WORK TO DO: Copy out the records word for word, starting at the line that contains "This screenshot has height=459, width=900." and continuing through the end of the records, leaving out the pictures.

RECORDS SUPPLIED:
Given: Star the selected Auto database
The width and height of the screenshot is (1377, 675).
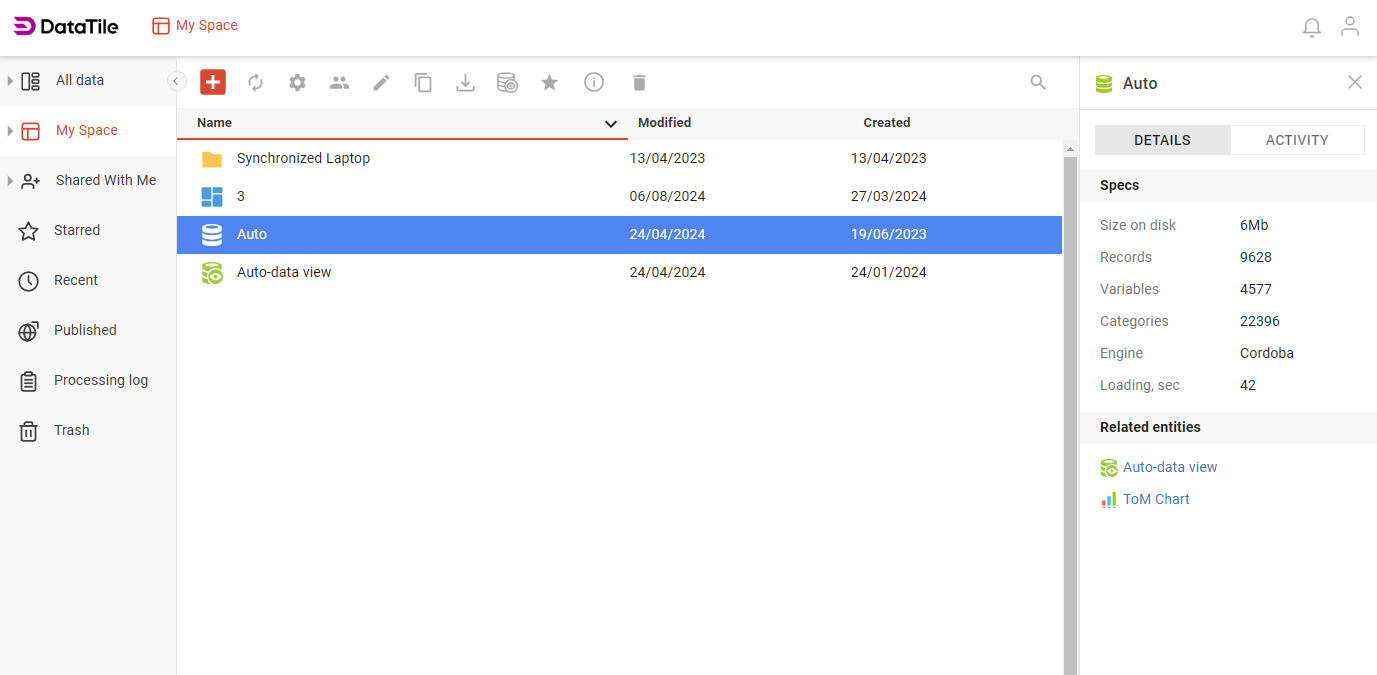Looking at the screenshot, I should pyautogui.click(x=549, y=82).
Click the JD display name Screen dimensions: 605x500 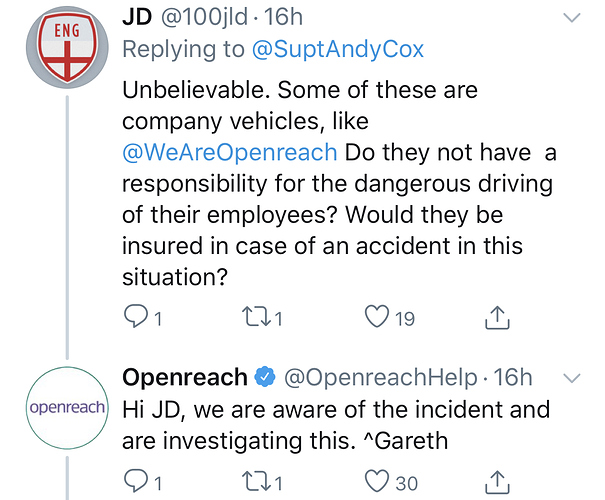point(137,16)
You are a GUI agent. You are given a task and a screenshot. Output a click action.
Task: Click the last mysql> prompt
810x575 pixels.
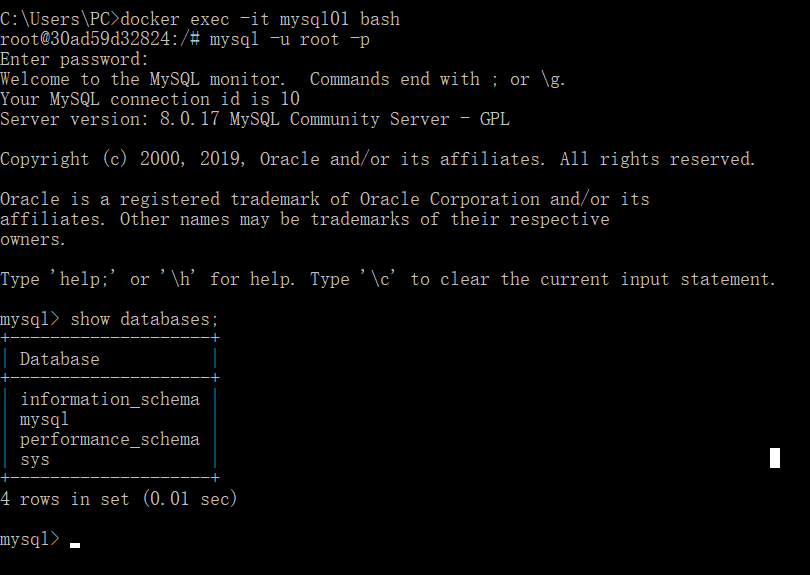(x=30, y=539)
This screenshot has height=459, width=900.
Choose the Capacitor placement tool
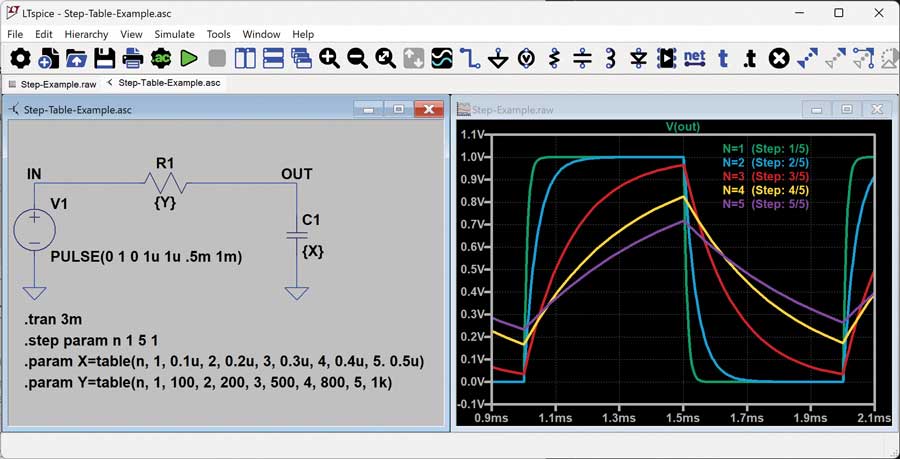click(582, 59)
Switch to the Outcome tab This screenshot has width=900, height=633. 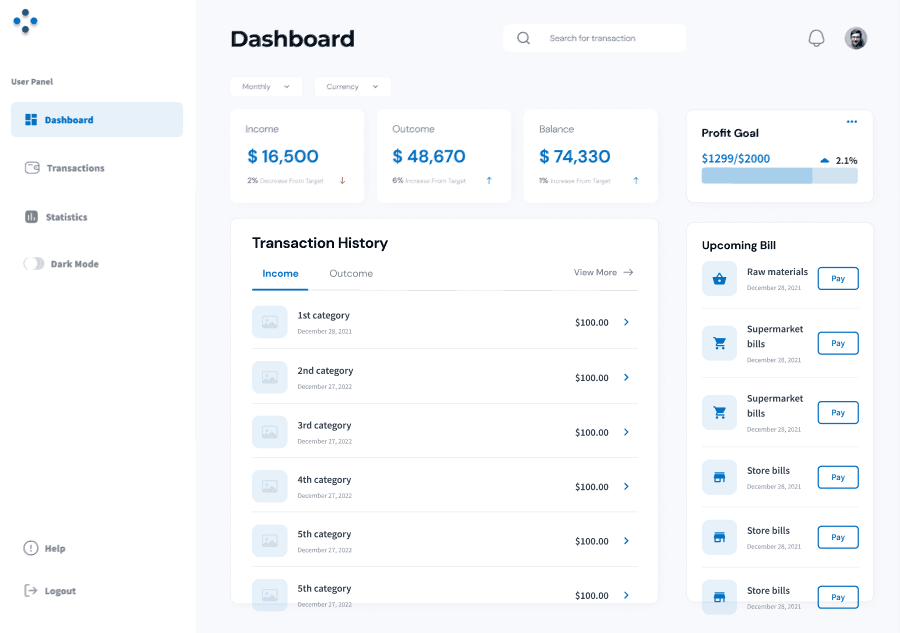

SOLUTION:
This screenshot has height=459, width=900.
Choose the Capacitor placement tool
click(582, 59)
Switch to the Outcome tab This screenshot has width=900, height=633. 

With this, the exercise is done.